Interesting passages from "This is your brain on music"

Just some extracts from the book that I liked and happened to take note of:

Regarding sound production:
The introduction of energy to an instrument - the attack phase - usually creates energy at many different frequencies that are not related to one another by simply integer multiples. In other words, for the brief period after we strike, blow into, pluck, or otherwise cause an instrument to start making sound, the impact itself has a rather noisy quality that is not especially musical - more like the sound of a hammer hitting a piece of wood, say, than like a hammer hitting a bell or a piano string, or like the sound of wind rushing through a tube.
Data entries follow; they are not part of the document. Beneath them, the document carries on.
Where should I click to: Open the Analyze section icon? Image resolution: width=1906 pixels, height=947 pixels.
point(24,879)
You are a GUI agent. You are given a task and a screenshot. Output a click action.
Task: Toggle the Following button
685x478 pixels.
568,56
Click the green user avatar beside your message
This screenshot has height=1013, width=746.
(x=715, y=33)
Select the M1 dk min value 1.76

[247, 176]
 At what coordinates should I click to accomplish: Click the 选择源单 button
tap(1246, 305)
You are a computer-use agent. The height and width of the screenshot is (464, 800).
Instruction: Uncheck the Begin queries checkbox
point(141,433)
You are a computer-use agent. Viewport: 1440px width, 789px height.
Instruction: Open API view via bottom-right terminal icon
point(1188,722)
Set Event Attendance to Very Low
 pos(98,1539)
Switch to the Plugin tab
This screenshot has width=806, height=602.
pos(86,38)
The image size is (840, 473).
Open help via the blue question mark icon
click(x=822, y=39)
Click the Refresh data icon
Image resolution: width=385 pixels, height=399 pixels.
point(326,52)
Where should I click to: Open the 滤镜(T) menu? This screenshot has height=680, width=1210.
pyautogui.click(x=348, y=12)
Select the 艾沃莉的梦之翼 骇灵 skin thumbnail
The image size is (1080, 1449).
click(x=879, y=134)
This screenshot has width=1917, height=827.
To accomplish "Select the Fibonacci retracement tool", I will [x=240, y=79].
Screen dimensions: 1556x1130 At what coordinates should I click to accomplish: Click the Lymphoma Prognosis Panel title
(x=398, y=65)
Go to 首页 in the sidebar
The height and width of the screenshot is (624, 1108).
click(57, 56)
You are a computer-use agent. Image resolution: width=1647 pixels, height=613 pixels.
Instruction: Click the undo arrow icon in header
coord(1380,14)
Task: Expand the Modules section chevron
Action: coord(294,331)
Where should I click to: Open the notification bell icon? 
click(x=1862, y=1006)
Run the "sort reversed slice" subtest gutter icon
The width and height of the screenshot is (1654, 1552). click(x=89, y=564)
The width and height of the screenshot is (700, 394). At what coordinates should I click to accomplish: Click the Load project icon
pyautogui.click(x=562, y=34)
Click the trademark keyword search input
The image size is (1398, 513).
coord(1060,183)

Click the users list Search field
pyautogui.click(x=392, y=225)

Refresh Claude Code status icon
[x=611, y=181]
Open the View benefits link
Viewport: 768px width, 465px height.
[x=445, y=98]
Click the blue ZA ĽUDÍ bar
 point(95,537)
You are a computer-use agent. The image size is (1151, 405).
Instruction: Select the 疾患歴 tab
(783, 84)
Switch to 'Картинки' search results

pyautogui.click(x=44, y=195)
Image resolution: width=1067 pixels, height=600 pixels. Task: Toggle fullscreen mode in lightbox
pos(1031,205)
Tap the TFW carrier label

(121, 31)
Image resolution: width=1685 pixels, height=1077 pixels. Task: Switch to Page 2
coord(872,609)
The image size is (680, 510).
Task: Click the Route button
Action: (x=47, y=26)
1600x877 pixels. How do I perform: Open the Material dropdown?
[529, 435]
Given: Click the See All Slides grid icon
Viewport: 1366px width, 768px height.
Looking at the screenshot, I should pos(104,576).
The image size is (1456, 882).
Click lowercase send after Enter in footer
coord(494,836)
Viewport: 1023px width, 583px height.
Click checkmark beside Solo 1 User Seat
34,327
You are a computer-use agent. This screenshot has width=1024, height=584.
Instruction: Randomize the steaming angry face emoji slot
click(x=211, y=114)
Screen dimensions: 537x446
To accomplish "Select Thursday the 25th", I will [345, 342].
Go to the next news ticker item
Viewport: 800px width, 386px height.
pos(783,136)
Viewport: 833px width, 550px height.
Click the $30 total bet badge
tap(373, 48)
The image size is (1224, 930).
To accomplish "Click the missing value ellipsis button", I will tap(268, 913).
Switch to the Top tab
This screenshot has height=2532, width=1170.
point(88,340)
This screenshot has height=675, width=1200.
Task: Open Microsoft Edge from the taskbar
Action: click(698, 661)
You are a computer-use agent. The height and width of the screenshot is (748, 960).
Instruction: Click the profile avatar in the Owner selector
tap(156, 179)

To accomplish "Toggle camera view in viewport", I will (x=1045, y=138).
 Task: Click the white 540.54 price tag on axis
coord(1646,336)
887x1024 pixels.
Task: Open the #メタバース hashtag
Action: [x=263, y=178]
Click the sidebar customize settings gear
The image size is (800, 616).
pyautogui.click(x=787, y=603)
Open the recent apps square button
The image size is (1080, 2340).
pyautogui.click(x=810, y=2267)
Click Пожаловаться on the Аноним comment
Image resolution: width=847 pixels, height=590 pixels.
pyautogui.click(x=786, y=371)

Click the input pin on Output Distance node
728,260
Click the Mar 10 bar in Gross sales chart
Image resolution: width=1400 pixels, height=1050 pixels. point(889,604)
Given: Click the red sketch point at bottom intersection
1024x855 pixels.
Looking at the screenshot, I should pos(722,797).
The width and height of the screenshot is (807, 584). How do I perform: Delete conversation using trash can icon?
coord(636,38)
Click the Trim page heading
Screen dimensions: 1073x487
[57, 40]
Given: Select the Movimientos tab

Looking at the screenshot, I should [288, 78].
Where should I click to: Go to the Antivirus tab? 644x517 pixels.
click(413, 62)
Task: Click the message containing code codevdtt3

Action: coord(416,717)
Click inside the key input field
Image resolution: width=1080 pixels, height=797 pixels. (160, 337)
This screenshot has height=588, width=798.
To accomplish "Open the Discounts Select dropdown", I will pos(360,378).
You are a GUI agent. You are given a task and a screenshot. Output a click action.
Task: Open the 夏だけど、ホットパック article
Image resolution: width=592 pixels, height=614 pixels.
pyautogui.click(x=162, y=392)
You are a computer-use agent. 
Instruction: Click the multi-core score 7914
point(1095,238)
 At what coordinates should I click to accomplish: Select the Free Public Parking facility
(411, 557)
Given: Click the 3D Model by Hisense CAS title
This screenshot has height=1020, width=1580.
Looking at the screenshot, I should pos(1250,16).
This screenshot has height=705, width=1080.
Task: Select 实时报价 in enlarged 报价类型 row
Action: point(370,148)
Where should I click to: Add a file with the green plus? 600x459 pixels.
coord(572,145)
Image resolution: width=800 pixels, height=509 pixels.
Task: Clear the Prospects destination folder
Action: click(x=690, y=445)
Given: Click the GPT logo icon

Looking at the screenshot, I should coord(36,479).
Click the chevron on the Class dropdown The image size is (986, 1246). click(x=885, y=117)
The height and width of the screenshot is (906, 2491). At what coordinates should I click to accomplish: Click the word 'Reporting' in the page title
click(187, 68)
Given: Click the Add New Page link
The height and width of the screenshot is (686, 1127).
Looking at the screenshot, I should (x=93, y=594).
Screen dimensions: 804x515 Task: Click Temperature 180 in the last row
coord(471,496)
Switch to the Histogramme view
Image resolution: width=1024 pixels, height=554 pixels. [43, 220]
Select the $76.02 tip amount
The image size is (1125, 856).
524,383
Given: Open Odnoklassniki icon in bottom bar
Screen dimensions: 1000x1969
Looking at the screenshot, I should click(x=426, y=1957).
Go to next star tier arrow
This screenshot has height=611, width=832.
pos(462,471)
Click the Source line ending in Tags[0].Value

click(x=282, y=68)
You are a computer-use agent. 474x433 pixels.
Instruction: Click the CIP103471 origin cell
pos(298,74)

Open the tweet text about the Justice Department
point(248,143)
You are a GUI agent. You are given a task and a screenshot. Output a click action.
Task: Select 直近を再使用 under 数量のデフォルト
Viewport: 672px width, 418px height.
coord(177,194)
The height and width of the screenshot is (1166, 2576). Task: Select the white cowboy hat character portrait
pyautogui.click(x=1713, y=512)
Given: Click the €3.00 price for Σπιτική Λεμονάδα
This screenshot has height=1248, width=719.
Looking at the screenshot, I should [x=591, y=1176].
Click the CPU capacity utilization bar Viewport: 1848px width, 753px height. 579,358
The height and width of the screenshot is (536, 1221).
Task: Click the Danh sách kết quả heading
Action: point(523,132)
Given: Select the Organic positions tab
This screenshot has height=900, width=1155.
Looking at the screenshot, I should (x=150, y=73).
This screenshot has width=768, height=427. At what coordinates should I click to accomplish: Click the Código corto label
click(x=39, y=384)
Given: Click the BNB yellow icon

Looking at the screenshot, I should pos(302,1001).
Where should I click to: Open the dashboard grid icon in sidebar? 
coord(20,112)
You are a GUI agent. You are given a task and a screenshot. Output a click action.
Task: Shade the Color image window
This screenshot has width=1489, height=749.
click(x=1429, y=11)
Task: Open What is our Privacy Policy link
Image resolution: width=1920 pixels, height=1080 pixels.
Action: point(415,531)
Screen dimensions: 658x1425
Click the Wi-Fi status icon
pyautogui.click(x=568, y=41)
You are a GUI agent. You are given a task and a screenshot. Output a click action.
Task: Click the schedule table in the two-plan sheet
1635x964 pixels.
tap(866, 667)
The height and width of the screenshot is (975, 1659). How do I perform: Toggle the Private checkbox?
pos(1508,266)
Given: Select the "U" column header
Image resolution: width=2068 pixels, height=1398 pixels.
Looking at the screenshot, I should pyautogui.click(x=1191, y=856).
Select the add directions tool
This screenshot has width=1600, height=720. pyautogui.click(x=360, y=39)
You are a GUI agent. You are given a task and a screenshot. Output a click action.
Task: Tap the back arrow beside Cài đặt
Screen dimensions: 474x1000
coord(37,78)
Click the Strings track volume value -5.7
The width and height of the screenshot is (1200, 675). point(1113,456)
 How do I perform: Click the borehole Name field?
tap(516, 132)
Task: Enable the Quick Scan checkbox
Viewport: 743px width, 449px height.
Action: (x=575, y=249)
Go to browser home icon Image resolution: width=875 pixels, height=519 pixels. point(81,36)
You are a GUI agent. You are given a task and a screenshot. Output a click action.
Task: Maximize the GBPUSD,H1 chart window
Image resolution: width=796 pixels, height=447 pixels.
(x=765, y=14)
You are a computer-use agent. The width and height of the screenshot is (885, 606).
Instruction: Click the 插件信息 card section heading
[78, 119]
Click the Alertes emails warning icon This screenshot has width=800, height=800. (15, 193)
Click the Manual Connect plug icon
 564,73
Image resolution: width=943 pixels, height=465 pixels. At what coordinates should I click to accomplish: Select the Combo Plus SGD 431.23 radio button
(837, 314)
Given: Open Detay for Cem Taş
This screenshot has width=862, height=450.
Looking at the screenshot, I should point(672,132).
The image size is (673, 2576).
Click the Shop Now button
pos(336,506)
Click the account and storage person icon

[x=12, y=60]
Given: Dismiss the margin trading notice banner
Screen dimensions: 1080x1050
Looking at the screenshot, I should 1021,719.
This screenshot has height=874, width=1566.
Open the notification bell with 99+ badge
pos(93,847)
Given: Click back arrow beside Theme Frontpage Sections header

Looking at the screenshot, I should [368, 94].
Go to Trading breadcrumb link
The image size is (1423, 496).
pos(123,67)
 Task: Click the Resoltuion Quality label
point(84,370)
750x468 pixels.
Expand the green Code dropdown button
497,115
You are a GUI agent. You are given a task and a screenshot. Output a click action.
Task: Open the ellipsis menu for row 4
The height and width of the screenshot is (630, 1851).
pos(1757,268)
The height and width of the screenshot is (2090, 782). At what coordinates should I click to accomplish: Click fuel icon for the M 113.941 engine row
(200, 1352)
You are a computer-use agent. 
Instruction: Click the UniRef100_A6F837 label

Following the attack is a more stable phase in which the musical tone takes on the orderly pattern of overtone frequencies as the metal or wood (or other material) that the instrument is made of starts to resonate. This middle part of a musical tone is referred to as the steady state - in most instances the overtone profile is relatively stable while the sound emanates from the instrument during this time.
After Schaeffer edited out the attack of orchestral instrument recordings, he played back the tape and found that it was nearly impossible for most people to identify the instrument that was playing. Without the attack, pianos and bells sounded remarkably unlike pianos and bells, and remarkably similar to one another. If you splice the attack of one instrument onto the steady state, or body, from another, you get varied results. In some cases, you hear an ambiguous hybrid instrument that sounds more like the instrument that the attack came from than the one the steady state came from. Michelle Castellengo and others have discovered that you can create entirely new instruments this way; for example, splicing a violin bow sound onto a flute tone creates a sound that strongly resembles a hurdy-gurdy street organ. These experiments showed the importance of the attack.

Regarding sound identification/discernment:
One case of auditory grouping is the way that the many different sounds emanating from a single musical instrument cohere into a percept of a single instrument. We don't hear the individual harmonics of an oboe or of a trumpet, we hear an oboe or we hear a trumpet. This is all the more remarkable if you imagine an oboe and a trumpet playing at the same time. Our brains are capable of analyzing the dozens of different frequencies reaching our ears, and putting them together in just the right way. We don't have the impression of dozens of disembodied harmonics, nor do we hear just a single hybrid instrument. Rather, our brains construct for us separate mental images of the two of them playing together - the basis for our appreciation of timbral combinations in music. This is what Pierce was talking about when he marveled at the timbres of rock music - the sounds that an electric bass and an electric guitar made when the were playing together - two instruments perfectly distinguishable from one another, and yet simultaneously creating a new sonic combination that can be heard, discussed, and remembered.

Regarding the function of the auditory system:
Imagine that you stretch a pillowcase tightly across the opening of a bucket, and different people throw Ping-Pong balls at it from different distances. Each person can throw as many Ping-Pong balls as he likes, and as often as he likes. Your job is to figure out, just by looking at how the pillowcase moves up and down, how many people there are, who they are, and whether they are walking toward you, away from you, or are standing still. This is analogous to what the auditory system has to contend with in making identifications of auditory objects in the world, using only the movement of the eardrum as a guide.

Regarding emotions in music:
Composers imbue music with emotien by knowing what our expectations are ande then very deliberately controlling when those expectations will be met, and when they won't. The thrills, chills, and tears we experience from music are the result of having our expectations artfully manipulated by a skilled composer and the musicians who interpret that music.